Practical selection guidance

Use an SE1-rich condition when the research question depends on small surface features. Examples include measuring nanoparticle dispersion, checking thin film texture, examining etched sidewalls, or comparing subtle coating morphology.

Use an SE2-rich condition when you need a readable overview. It is often better for finding the region of interest, understanding specimen orientation, and communicating the gross shape of a structure.

For publication-quality work, capture both when possible. A paired SE1-rich and SE2-rich image can make interpretation much stronger because it separates fine surface information from broader topographic context.

  1. Start with a routine secondary electron detector at moderate magnification.
  2. Adjust working distance and accelerating voltage until charging and drift are controlled.
  3. Move to an in-lens or through-the-lens detector for high-resolution surface detail.
  4. Compare the same field of view under both signal conditions.
  5. Record detector, working distance, accelerating voltage, probe current, tilt, and coating details in the image metadata or lab notes.

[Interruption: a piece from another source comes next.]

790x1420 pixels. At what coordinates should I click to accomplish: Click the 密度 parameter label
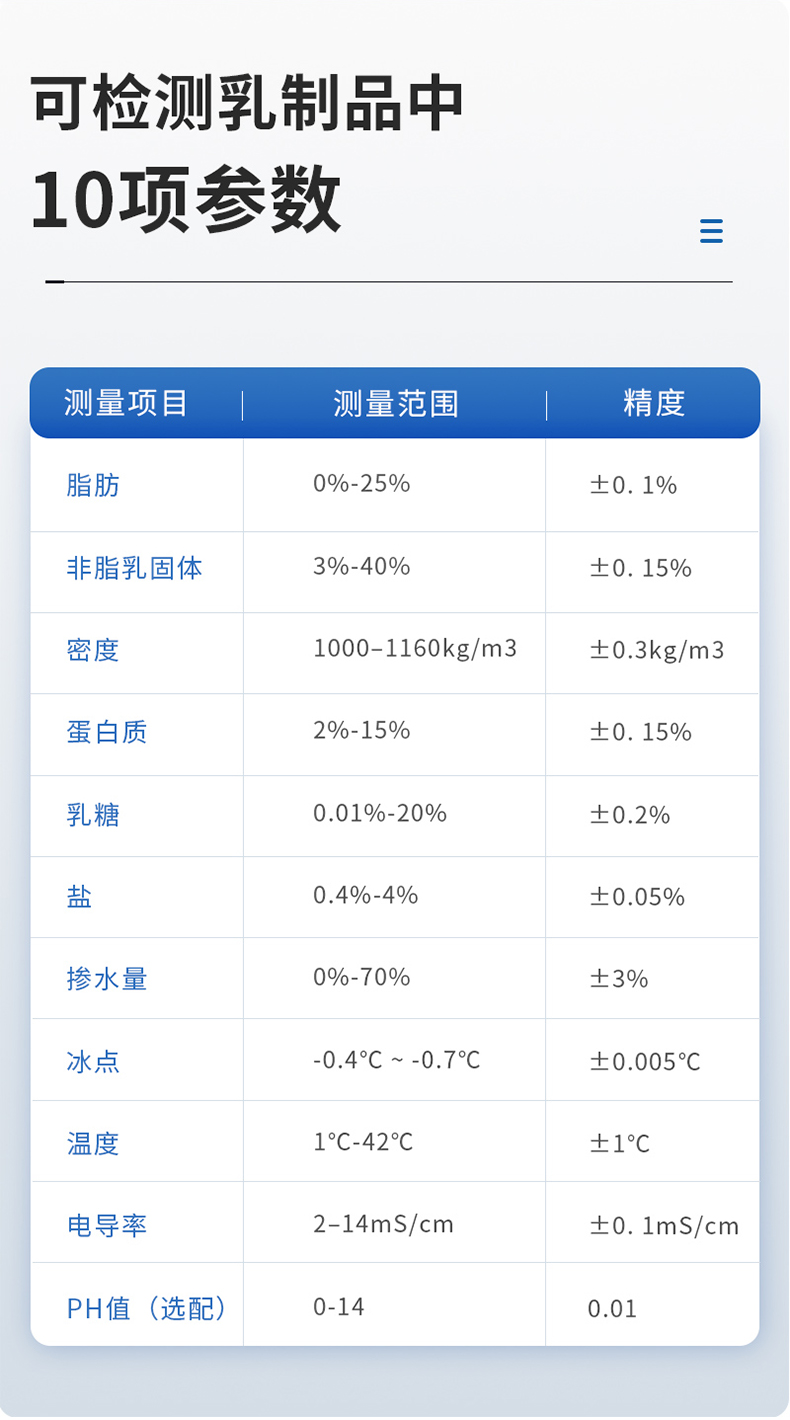point(93,650)
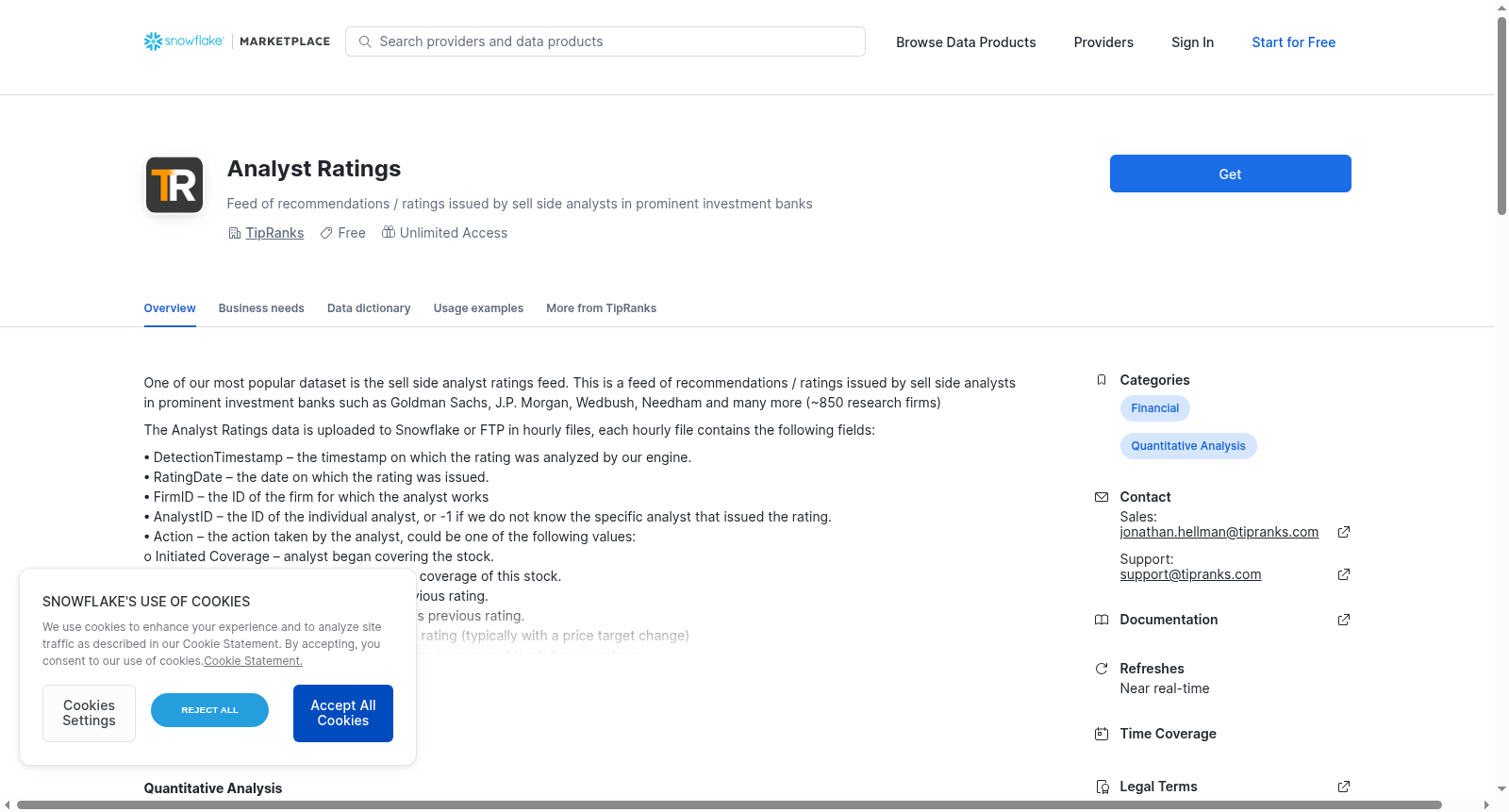Click the Snowflake logo icon
The height and width of the screenshot is (812, 1509).
[153, 41]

Common interpretation mistakes

The first mistake is calling every bright edge "surface roughness." SE2-rich images can make edges bright because detector geometry favors electrons escaping from exposed features.

The second mistake is comparing images taken with different detector settings as if they were equivalent. Changing from chamber SE to in-lens SE can change contrast as much as changing the specimen.

The third mistake is ignoring charging. Local electric fields can redirect low-energy secondary electrons, which changes apparent brightness. On insulating samples, detector choice and coating quality can dominate the image.

Technical notes for researchers

At lower landing energies, the interaction volume contracts and surface sensitivity increases. This can make SE1-rich imaging especially valuable, but it also increases sensitivity to contamination, charging, and local fields.

At higher landing energies, backscatter production and penetration depth increase. That can raise the indirect secondary electron contribution and make the image less purely surface-local.

For quantitative morphology, secondary electron images should be treated carefully. They are powerful qualitative images, but brightness is not a simple height scale. If composition is suspected, compare with backscattered electron imaging or EDX mapping before assigning contrast to topography alone.

Bottom line

SE1-rich imaging is the better choice for fine surface detail. SE2-rich imaging is often the better choice for readable morphology and topographic context.

The best SEM practice is to treat detector choice as part of the experiment, not as a default button. When you know whether the image is SE1-rich, SE2-rich, or mixed, you can interpret the micrograph with much more confidence.